As indicated already, the values of numeric fields are often likely to be ranges rather than single values. For example a document may relate to a certain area, which is represented by a circle, rectangle or polygon; opening hours will typically be a range or times, or even several disjoint ranges. Fields of the user's current context may also be represented as ranges, especially when the recording method is inaccurate or uncertain. For example a user whose location is set via a GPS sensor may have the location represented as a circle, with the current GPS reading as centre, whereas another user whose location is recorded more precisely using a short-range beacon may have their location recorded as a point.

Generic algorithms for matching

In this Section we discuss some details of the generic algorithms that can be used for matching, and we will start with some general considerations.

Firstly, matching will involve two values, V1 and V2, with V1 derived from the query and V2 derived from the document being matched; we suggest that the generic algorithms be commutative, i.e. matching V1 with V2 yields the same score as matching V2 with V1. (However some possible scoring systems go against this: if V1 and V2 are ranges, one possible scoring system is to give extra credit if V2 completely includes V1.)
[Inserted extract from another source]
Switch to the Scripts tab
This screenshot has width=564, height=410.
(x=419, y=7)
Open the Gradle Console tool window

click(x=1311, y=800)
Secondly, we must remember that not all the matches will involve the same fields, e.g. some tourist attractions may have an associated Temperature field that needs to be matched, whereas others might have a Time-of-day field. As a result there is a need for fairness between the scores on different fields; for example if Temperature matching tended always to get a low score and Time-of-day a high score, this would distort what was delivered to the user.
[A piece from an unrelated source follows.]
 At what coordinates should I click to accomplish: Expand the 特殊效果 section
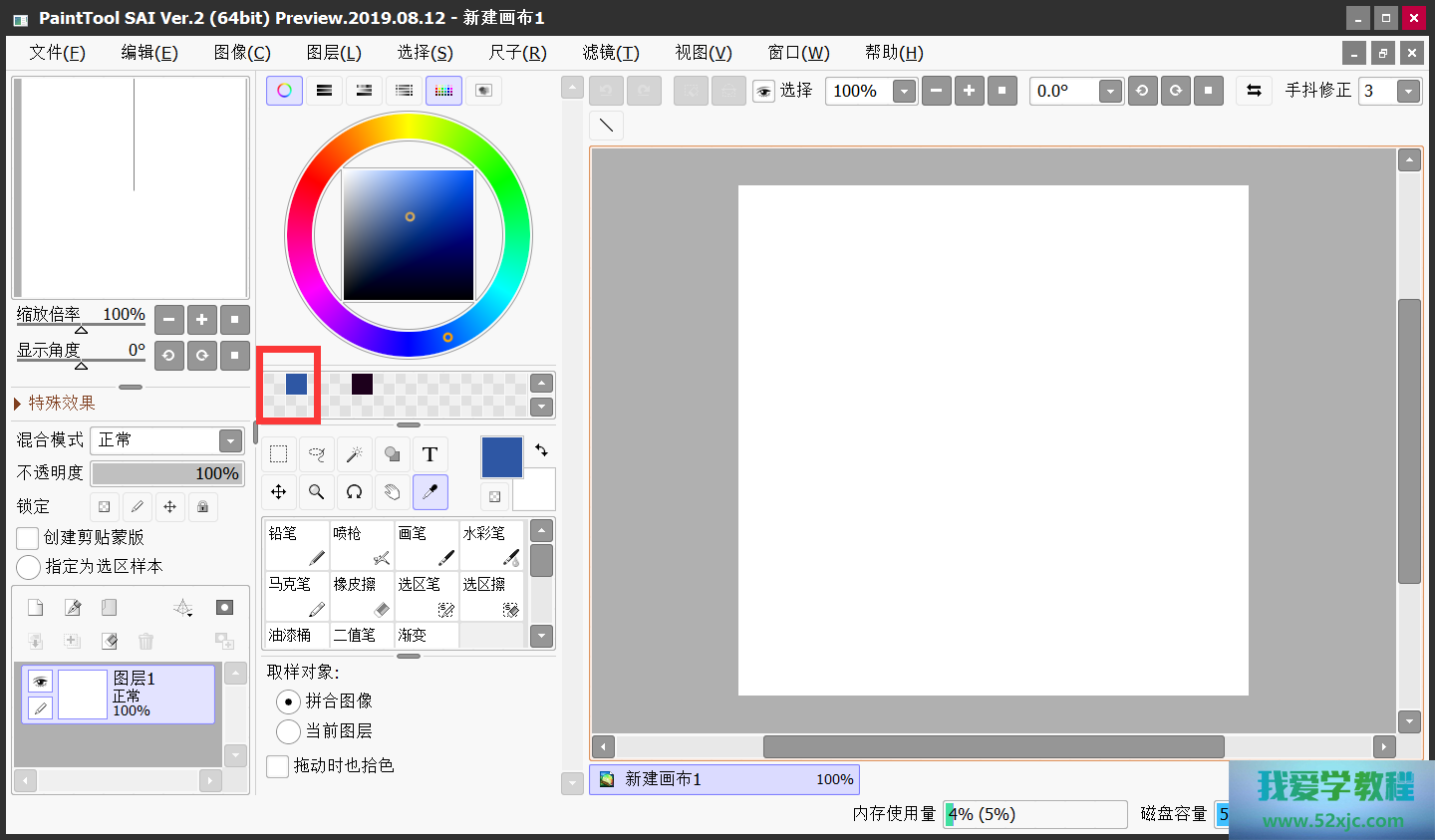[x=18, y=404]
Thirdly consider the two cases:

  1. what is the score for matching 10 with 20?
  2. what is the score for matching 283 with 293?
One might think that the second gives the higher score, and this will often be sensible. However if both cases relate to temperature, but case (1) is Centigrade and case (2) is Kelvin, then the two cases are fundamentally the same and thus the two scores should be identical. To cater for this, we suggest that, at the start of a session there be a prepass that looks at the spread, which is the overall range of values used for each field (ignoring infinite ranges). This might find, for example in case (1), that all the values in Temperature fields come between -10 and 40; a conclusion might be that case (1) gets a reasonably low score (being a miss of 10 in a spread of 50). In case (2), assuming identical data, but expressed to the Kelvin scale, it would find that values came between 263 and 313, and the score for case (2), being a miss of 10 in a spread of 50, would get the same low score since it is again a miss of 10 in an overall range of 50. On the other hand if the spread was 500, as might apply if the field measured something else (e.g. a share price for a certain company), the a miss of 10 might get a good score.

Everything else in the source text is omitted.